- Born: November 19, 1949 Seattle, Washington, U.S.
- Died: August 2, 2001 (aged 51) Mount Rainier, Washington, U.S.
- Education: B.A. in Economics
- Alma mater: Trinity College
- Occupation: Journalist
- Years active: 1974–2001
- Employers: Forbes magazine; Forbes Global magazine;
- Awards: Gerald Loeb Award 1977 2002 ; Business Journalist of the Year 1999 2000 ;

= Lawrence Minard =

American journalist

Everett Lawrence Minard III (November 19, 1949 – August 2, 2001) was an American journalist and the founding editor of Forbes Global, the international edition of Forbes magazine. The Minard Editor Award is named in his honor.

==Early life==
Lawrence Minard was born in Seattle, Washington, to Nancy and Everett Lawrence Minard Jr., on November 19, 1949. He had two brothers, Frank and Michael, and spent part of his childhood in Juneau, Alaska.

Minard earned a B.A. in economics from Trinity College in Hartford, Connecticut, and studied political economics at The New School in New York City.

==Career==
Minard joined Forbes magazine in 1974 as a researcher and reporter. He soon forged a friendship with Steve Forbes, then a fellow rookie reporter, that lasted the rest of his life.

In 1977, Minard and David Warsh shared the 1977 Gerald Loeb Award for Magazines for their article "Inflation Is Too Serious a Matter To Leave to the Economists," in which they argue that inflation is made worse by higher taxes forcing merchants to raise their prices, and that economists fail to take historical factors into account.

Minard was a special correspondent in Asia in 1978. He moved to London to become the Europe bureau chief in 1979, then to Los Angeles in 1983 to be the West Coast and Asia bureau chief. In 1985, he was promoted to assistant managing editor. He became the deputy managing editor in 1987, and was named managing editor in 1989.

Forbes came under criticism in 1996 over allegations in Fortune magazine that Forbess biggest advertisers were shown and allowed to make changes to articles in advance of publication, but were themselves off-limits to editorial criticism. Minard responded that advertisers were shown articles critical of them in case they wanted to pull their ads from the issues containing those articles, but they did not affect editorial decisions at the magazine.

Minard was widely expected to eventually replace James Michaels as the top editor of Forbes when he was instead chosen to become the first editor of Forbes Global magazine in 1997. Forbes had been licensing its name to various international publications, but decided to launch its own international business magazine to compete with The Economist and the international editions of Business Week, Fortune, and The Wall Street Journal. Forbes Global launched in April 1998 with Minard editing from New York City as well as writing the "Sidelines" column. Minard described the magazine's target reader as "[a] Swedish woman working for a French company based in Singapore and selling to the Chinese." In 2001, he moved to London to better focus the magazine on the business world outside of North America.

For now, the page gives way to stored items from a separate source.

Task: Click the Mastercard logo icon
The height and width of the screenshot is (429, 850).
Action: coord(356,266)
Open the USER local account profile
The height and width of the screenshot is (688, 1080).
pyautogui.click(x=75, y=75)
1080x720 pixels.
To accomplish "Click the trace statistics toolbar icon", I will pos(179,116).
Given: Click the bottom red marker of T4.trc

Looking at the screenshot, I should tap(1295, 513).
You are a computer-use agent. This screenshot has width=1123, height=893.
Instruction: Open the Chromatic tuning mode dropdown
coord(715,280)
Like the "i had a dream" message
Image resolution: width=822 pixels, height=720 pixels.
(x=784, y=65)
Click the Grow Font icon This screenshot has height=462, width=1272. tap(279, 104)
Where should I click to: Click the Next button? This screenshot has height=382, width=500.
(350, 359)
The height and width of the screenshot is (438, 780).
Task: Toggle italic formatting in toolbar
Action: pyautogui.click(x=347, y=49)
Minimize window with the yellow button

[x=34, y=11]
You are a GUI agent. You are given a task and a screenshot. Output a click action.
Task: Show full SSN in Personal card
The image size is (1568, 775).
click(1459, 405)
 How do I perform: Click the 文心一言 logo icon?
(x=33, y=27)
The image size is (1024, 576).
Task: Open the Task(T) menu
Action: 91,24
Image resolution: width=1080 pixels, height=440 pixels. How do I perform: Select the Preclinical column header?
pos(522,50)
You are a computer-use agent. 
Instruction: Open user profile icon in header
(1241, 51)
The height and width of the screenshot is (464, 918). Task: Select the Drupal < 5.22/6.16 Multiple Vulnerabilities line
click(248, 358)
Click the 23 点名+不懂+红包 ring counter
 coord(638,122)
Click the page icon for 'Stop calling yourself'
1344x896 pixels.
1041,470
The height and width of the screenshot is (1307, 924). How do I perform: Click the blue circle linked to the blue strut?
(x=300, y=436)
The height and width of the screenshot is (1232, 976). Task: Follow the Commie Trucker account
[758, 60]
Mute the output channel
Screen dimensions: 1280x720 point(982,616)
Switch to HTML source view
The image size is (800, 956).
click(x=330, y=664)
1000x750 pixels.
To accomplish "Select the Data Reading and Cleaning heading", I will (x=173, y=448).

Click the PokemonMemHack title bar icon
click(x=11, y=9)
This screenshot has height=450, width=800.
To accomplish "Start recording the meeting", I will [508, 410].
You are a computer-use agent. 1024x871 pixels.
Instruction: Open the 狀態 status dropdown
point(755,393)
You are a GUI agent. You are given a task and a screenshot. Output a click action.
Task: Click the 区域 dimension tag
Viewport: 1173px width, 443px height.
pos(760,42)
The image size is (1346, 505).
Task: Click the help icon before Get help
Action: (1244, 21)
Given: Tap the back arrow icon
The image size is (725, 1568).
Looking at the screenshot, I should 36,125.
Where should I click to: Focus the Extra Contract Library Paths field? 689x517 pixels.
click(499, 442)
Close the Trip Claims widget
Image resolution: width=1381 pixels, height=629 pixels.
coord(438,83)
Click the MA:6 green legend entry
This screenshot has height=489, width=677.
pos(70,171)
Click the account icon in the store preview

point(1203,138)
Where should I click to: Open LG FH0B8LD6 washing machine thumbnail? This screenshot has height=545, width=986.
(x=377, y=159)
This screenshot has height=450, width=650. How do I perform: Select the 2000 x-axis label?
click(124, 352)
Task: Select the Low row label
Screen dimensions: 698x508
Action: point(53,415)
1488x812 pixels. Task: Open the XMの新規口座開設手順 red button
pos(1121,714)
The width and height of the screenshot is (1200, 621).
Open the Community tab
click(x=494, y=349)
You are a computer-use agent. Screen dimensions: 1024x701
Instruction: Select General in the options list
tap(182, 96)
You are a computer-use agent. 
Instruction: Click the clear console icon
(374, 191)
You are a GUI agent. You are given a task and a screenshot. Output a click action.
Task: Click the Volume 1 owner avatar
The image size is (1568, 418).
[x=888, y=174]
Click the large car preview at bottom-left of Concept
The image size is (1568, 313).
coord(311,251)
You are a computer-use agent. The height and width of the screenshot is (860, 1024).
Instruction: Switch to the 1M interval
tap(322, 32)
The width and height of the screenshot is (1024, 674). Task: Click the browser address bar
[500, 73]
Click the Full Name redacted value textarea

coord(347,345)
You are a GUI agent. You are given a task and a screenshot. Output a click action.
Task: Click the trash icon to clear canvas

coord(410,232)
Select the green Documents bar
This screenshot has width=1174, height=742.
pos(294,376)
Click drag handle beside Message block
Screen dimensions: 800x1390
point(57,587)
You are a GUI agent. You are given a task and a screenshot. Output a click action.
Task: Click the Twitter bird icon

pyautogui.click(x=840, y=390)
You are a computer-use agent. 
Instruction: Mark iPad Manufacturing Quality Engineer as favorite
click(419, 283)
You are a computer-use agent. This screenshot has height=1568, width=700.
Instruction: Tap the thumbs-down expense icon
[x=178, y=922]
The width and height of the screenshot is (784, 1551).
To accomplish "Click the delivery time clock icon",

Minard won the Business Journalist of the Year award twice while at Forbes Global: first in 1999 for the November 30, 1998, cover story, "Act Two", then again in 2000 for the October 4, 1999, cover story, "Young, Rich, and Restless."

==Personal life==
Minard married Elizabeth Bailey, and they had two children, Sara and Julia. He enjoyed travel, skiing, sailing, and mountain climbing.

On August 2, 2001, Minard and his daughter Julia went on a guided climb to the top of Mount Rainier in Washington. While ascending Disappointment Cleaver, he stopped at 12,000 feet elevation complaining of difficulty breathing, then stopped breathing altogether after a few minutes. A guide administered CPR to no avail. The coroner ruled he died from a heart attack caused by coronary artery disease.

==Honors==
The Minard Editor Award was created in Minard's honor after his death by the UCLA Anderson School of Management as part of the Gerald Loeb Awards to recognize business editors whose work does not receive a byline or whose face does not appear on air for the work covered. Minard received the first award posthumously in 2002. The trophy was presented to his wife Elizabeth by his longtime friend Steve Forbes at the awards ceremony.